[Data listing]
---
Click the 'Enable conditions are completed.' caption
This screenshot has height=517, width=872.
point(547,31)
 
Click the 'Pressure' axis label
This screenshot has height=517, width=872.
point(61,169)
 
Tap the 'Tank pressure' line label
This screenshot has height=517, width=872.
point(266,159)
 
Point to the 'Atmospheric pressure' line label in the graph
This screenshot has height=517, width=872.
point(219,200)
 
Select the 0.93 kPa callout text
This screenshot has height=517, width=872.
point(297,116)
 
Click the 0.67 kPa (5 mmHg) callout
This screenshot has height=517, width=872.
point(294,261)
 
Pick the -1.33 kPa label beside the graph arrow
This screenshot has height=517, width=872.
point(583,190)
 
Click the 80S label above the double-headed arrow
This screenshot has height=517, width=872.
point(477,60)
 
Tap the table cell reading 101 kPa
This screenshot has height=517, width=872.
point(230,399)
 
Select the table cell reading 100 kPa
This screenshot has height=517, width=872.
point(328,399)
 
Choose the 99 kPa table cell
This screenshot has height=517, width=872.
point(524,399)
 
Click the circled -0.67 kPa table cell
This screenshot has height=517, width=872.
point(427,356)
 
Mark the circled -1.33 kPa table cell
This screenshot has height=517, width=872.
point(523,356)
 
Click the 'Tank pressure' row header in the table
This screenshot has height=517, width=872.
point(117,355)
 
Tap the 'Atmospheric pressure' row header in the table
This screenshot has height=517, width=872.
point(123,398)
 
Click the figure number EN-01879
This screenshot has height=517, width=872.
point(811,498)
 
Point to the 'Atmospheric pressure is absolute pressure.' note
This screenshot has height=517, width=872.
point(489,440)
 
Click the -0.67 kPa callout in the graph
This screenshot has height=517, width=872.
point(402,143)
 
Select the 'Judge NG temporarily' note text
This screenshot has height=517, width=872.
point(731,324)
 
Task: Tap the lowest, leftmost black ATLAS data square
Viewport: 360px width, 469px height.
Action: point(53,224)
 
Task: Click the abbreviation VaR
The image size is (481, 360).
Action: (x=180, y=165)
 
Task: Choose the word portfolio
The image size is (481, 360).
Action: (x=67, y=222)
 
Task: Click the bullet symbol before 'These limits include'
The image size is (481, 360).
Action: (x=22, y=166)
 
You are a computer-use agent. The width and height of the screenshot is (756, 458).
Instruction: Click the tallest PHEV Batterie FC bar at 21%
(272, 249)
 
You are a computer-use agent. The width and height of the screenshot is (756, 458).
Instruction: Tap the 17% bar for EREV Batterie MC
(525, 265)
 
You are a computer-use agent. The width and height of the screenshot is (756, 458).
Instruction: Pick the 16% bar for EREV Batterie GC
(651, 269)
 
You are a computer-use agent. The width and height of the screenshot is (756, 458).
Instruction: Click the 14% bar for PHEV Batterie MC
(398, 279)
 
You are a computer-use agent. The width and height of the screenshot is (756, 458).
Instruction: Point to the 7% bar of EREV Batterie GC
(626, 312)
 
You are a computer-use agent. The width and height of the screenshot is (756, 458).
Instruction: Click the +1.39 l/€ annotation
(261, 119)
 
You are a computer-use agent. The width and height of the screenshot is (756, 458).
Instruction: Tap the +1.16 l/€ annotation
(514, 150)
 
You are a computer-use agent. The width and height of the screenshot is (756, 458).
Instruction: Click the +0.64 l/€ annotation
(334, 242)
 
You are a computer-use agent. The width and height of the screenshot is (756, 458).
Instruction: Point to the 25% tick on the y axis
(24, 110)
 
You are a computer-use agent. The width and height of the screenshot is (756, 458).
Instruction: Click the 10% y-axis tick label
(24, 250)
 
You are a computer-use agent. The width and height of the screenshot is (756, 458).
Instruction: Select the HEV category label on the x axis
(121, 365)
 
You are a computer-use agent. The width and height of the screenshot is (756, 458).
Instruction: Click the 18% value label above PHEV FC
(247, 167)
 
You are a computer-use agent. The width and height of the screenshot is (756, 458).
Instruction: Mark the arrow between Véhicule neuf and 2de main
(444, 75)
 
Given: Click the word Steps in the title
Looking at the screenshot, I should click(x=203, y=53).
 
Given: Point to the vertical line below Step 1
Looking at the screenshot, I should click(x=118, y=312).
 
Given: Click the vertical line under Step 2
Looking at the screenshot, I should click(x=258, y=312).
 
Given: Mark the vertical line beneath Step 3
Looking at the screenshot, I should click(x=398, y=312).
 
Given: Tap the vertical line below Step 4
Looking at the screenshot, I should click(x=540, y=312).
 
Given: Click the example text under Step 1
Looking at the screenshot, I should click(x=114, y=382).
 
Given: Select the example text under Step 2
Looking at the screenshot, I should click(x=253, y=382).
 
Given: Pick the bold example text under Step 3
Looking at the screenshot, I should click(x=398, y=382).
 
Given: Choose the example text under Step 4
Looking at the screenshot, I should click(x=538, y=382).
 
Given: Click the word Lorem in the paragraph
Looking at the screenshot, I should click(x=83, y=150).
---
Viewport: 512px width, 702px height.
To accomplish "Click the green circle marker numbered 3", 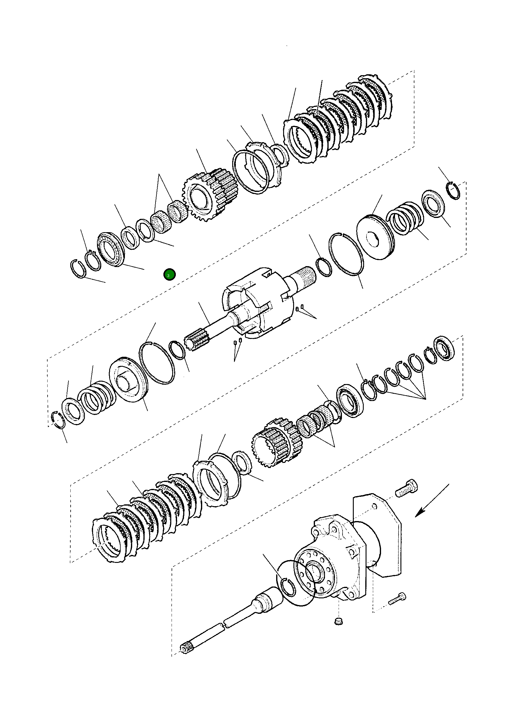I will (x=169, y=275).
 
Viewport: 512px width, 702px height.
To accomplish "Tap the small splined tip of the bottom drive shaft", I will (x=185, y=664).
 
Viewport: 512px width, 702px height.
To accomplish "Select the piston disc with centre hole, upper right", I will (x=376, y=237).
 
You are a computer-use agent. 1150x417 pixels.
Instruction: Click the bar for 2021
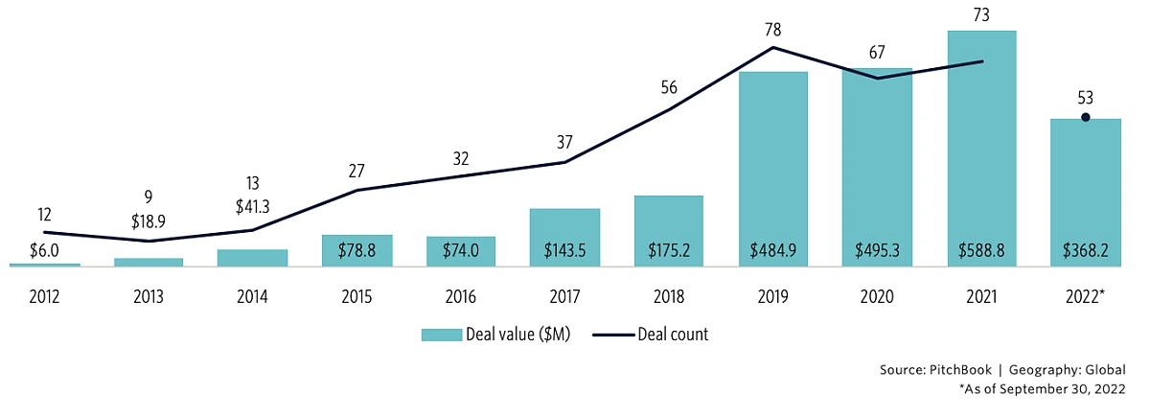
---
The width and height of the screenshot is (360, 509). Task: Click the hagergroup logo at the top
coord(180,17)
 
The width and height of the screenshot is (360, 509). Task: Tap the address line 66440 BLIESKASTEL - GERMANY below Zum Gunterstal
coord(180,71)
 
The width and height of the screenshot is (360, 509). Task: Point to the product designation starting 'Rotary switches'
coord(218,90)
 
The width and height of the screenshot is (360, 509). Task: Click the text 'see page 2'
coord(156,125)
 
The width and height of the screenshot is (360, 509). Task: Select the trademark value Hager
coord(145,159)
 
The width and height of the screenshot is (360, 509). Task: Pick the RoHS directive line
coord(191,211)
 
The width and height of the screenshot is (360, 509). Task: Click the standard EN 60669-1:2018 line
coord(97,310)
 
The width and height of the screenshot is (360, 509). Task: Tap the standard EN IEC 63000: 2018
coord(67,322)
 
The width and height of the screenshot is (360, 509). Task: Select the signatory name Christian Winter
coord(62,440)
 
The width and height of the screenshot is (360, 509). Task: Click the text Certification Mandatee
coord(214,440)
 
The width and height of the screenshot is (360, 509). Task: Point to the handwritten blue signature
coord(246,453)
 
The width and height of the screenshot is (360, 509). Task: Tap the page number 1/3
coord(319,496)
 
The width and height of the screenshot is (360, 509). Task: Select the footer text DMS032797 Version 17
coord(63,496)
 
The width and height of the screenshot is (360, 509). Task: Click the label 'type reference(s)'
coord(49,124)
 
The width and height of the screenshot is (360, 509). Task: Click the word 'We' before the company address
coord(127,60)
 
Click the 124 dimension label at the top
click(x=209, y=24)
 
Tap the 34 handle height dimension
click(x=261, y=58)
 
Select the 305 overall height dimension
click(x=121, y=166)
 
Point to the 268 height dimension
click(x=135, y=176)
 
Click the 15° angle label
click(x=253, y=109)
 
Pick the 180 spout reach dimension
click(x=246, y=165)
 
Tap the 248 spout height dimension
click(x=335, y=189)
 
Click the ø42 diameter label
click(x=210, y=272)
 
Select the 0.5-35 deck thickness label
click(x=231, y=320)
---
What this task involves. Recast the material between the lines containing "Click the 0.67 kPa (5 mmHg) callout" and "point(477,60)", inclusive, as a Markdown table with the columns "Row" and "Line". Leave out blank lines.

Output below.
| Row | Line |
|---|---|
| 1 | Click the 0.67 kPa (5 mmHg) callout |
| 2 | This screenshot has height=517, width=872. |
| 3 | point(294,261) |
| 4 | Pick the -1.33 kPa label beside the graph arrow |
| 5 | This screenshot has height=517, width=872. |
| 6 | point(583,190) |
| 7 | Click the 80S label above the double-headed arrow |
| 8 | This screenshot has height=517, width=872. |
| 9 | point(477,60) |